## Text
=== Section Start ===

POTENTIAL CONSEQUENCES OF PAPER MILL CONTRIBUTIONS TO THE GENE RESEARCH LITERATURE

Gene research papers from paper mills have the capacity to derail both scientific progress and research career progression. The researchers who seem most likely to be directly affected by problematic gene research papers are those who conduct targeted gene research. Papers that describe interesting phenotypes from the repeated analysis of individual genes could encourage further laboratory research (27), where trainees, early career researchers and technical staff appear most likely to attempt to reproduce experiments, possibly with wrongly identified reagents. Failures to reproduce experimental results are then unlikely to be reported, due to the strong literature bias towards positive results (6,79). Pursuing fabricated gene research could therefore delay career progress at critical times when researchers need to be productive. Senior scientists could also be impacted by lost productivity of team members and the waste of grant funds on reagents and experiments.

As research publications tend to evolve towards describing increasing quantities of data (26,43), paper mill products could also evolve from comparatively simple manuscripts to those of greater complexity. Such publications could study more individual genes using increasingly sophisticated experimental techniques. Fabricated gene research papers that appear to describe increasing numbers of complex experiments therefore risk artificially inflating both manuscript standards and research productivity expectations. Artificially inflated expectations of targeted gene research could be increasingly difficult to achieve, which could place some gene researchers at increasing disadvantage.

Large numbers of problematic gene research papers will also affect downstream users of the gene research literature. Human gene research publications with wrongly identified nucleotide sequence reagents have been identified across several miRNA knowledgebases (56), indicating that unreliable gene research publications are already affecting biocuration and text mining. Where problematic papers contribute substantially to the literature on individual genes, these genes could be wrongly prioritised by translational studies (27), leading to further research waste. For example, problematic preclinical gene research could lead to the incorrect selection of candidate disease biomarkers that may be more likely to fail to progress to clinical application (27).

IMPROVED AWARENESS AND DETECTION OF PROBLEMATIC GENE RESEARCH

While publishers and individual journals are becoming increasingly aware of paper mills (8,10,32,36,62–73), this awareness is unlikely to extend to researchers, who generally expect low rates of outright research fraud (7,8). Reasonable expectations that most published research derives from genuine efforts, combined with limited and fragmented discussions of paper mills, are likely to result in most researchers who carry out, review, and/or translate preclinical human gene research being unaware that manuscripts and publications could derive from paper mills.

=== Section End ===

## Questions to answer
• a. In the text on paper mill gene research, why are failures to reproduce experimental results unlikely to be reported?
• b. List the groups of people that the text on paper mill gene research says appear most likely to attempt to reproduce experiments.
• c. Return the part of the text on paper mill gene research starting with "Large numbers of" and going on through "clinical application (27).".

## Dataset entries

=== Section Start ===

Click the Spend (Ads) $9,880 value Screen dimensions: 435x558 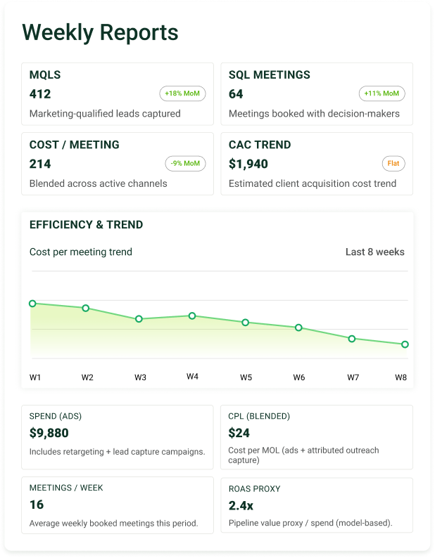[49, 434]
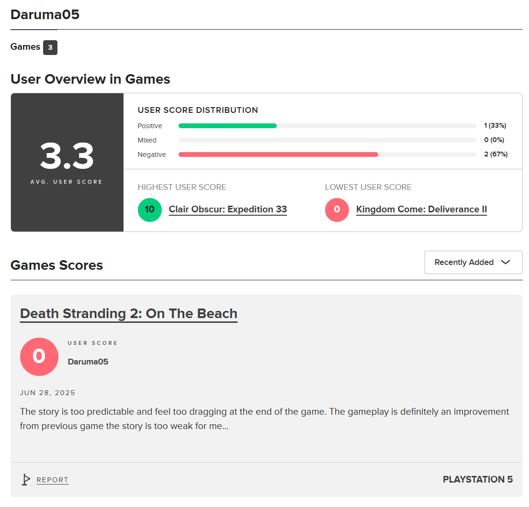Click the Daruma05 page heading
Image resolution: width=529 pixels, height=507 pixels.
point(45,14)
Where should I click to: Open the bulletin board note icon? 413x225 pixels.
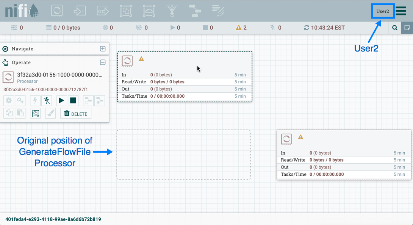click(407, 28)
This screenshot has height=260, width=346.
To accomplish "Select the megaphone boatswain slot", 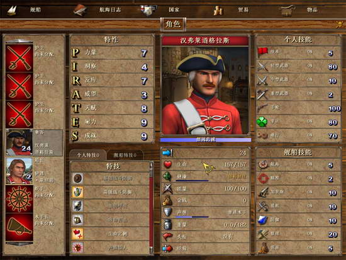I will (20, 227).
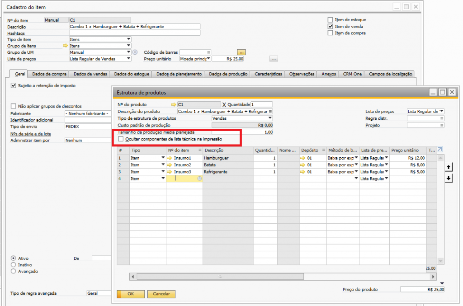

=== Section End ===
=== Section Start ===

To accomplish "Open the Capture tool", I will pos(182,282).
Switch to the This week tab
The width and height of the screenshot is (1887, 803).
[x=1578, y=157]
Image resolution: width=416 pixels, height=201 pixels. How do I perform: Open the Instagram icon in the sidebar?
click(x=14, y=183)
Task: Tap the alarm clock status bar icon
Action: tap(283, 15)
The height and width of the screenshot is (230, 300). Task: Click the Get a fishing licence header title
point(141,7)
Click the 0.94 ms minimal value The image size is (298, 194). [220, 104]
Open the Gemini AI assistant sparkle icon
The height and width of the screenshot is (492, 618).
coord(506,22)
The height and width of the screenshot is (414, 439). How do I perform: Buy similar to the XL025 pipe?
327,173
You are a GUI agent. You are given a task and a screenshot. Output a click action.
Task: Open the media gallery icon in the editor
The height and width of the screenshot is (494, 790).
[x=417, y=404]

=== Section End ===
=== Section Start ===

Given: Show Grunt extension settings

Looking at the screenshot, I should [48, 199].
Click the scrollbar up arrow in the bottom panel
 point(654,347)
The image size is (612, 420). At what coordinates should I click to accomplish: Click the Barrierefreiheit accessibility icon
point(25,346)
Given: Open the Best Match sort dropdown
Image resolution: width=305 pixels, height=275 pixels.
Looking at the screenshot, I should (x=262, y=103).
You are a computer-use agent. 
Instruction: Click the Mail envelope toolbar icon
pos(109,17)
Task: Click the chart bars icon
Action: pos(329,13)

=== Section End ===

## Answers by task
• a. Because of the strong literature bias towards positive results.

• b. Trainees, early career researchers, and technical staff.

• c.
Large numbers of problematic gene research papers will also affect downstream users of the gene research literature. Human gene research publications with wrongly identified nucleotide sequence reagents have been identified across several miRNA knowledgebases (56), indicating that unreliable gene research publications are already affecting biocuration and text mining. Where problematic papers contribute substantially to the literature on individual genes, these genes could be wrongly prioritised by translational studies (27), leading to further research waste. For example, problematic preclinical gene research could lead to the incorrect selection of candidate disease biomarkers that may be more likely to fail to progress to clinical application (27).